- _WHAT IS REQUIRED_: Where the records below reach the line containing "Edit the virus", start transcribing, and end with the line containing "You are a computer-use agent. The", exactly and with nothing else added.

====== RECORDS FOR THE EXERCISE

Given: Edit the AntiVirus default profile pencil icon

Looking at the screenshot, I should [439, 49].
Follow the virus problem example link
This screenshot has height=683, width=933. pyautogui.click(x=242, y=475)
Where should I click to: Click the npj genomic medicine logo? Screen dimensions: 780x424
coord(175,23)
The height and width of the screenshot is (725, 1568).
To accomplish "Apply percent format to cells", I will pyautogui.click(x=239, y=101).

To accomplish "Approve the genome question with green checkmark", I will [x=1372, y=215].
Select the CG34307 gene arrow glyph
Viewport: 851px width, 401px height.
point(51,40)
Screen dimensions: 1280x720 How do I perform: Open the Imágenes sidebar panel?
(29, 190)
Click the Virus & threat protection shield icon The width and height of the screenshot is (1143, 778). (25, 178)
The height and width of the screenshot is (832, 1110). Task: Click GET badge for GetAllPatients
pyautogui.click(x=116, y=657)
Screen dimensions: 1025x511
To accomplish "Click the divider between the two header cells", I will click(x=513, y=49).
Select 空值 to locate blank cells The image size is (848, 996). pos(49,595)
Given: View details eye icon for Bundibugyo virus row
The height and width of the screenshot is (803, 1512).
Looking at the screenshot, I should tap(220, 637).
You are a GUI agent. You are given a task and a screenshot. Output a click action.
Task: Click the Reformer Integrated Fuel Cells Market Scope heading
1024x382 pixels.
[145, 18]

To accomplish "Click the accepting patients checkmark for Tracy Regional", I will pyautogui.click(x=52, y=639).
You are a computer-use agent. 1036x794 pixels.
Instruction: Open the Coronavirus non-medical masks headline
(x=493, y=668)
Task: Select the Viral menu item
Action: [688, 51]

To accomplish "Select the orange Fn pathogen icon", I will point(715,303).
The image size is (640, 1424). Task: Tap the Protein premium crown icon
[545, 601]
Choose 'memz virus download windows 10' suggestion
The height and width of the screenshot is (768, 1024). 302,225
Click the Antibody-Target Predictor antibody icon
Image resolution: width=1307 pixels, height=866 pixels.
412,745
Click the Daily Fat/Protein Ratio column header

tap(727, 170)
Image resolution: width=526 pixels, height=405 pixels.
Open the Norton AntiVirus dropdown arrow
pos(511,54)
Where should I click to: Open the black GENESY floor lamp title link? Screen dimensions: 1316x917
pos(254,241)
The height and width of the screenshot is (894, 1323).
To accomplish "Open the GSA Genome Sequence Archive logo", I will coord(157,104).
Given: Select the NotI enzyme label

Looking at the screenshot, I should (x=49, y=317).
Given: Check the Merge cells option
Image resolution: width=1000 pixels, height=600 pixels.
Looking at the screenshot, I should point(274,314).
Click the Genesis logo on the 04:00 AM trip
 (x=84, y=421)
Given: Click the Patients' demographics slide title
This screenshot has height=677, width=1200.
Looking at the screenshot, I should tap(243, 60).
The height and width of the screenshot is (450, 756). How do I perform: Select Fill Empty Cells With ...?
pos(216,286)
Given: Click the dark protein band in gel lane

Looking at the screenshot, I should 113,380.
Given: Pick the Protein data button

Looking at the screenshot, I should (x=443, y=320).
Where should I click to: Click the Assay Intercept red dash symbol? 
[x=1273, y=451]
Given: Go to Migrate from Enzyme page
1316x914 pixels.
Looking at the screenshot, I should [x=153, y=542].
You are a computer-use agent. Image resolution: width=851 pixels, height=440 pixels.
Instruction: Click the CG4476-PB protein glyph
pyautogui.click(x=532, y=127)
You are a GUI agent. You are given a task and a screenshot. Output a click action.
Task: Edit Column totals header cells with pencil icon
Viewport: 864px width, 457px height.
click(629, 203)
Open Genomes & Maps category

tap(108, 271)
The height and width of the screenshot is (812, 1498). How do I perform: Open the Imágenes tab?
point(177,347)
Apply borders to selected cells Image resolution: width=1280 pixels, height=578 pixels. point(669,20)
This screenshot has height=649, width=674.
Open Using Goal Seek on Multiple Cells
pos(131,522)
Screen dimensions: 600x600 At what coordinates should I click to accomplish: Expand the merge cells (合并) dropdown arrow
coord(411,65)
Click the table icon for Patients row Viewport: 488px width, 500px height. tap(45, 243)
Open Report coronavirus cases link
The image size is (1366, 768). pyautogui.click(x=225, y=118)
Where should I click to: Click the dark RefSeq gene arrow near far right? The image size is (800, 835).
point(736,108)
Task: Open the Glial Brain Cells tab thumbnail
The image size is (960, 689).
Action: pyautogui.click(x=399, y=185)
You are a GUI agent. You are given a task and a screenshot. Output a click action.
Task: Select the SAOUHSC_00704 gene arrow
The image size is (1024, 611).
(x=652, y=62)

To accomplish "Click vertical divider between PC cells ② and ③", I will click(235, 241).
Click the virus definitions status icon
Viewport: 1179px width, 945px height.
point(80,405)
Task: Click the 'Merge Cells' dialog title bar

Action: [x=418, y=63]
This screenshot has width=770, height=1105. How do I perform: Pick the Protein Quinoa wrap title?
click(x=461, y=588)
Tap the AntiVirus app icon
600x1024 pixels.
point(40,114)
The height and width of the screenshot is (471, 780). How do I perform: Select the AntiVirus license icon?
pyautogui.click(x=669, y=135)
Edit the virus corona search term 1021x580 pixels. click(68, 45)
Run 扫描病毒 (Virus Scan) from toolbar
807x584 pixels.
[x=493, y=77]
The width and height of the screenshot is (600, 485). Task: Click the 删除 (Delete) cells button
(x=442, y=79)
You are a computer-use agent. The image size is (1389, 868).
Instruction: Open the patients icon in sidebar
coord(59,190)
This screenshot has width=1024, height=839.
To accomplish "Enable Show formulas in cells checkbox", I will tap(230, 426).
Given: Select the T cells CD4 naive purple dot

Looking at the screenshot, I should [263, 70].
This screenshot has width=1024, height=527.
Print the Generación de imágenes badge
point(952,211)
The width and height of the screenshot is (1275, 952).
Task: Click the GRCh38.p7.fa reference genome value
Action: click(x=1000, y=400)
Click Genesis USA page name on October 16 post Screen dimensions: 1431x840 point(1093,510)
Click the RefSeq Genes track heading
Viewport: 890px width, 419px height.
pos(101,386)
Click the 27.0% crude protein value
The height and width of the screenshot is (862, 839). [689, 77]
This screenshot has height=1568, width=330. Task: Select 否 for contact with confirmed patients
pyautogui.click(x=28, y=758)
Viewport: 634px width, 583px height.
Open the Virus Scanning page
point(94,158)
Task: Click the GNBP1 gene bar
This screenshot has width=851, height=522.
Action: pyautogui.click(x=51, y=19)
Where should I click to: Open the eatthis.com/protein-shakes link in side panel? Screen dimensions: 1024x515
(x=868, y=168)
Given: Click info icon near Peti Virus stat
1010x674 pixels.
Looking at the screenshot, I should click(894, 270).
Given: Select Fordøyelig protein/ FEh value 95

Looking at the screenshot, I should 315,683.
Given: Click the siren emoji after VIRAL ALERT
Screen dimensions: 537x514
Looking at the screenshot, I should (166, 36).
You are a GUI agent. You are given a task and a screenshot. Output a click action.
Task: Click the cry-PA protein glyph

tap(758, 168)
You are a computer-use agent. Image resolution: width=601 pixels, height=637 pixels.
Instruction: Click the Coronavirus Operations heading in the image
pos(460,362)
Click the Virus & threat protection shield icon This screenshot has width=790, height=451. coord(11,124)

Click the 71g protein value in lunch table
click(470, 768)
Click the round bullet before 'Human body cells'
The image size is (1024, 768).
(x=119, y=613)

============

- _YOUR RESPONSE_:
Edit the virus corona search term 1021x580 pixels. click(68, 45)
Run 扫描病毒 (Virus Scan) from toolbar
807x584 pixels.
[x=493, y=77]
The width and height of the screenshot is (600, 485). Task: Click the 删除 (Delete) cells button
(x=442, y=79)
You are a computer-use agent. The image size is (1389, 868).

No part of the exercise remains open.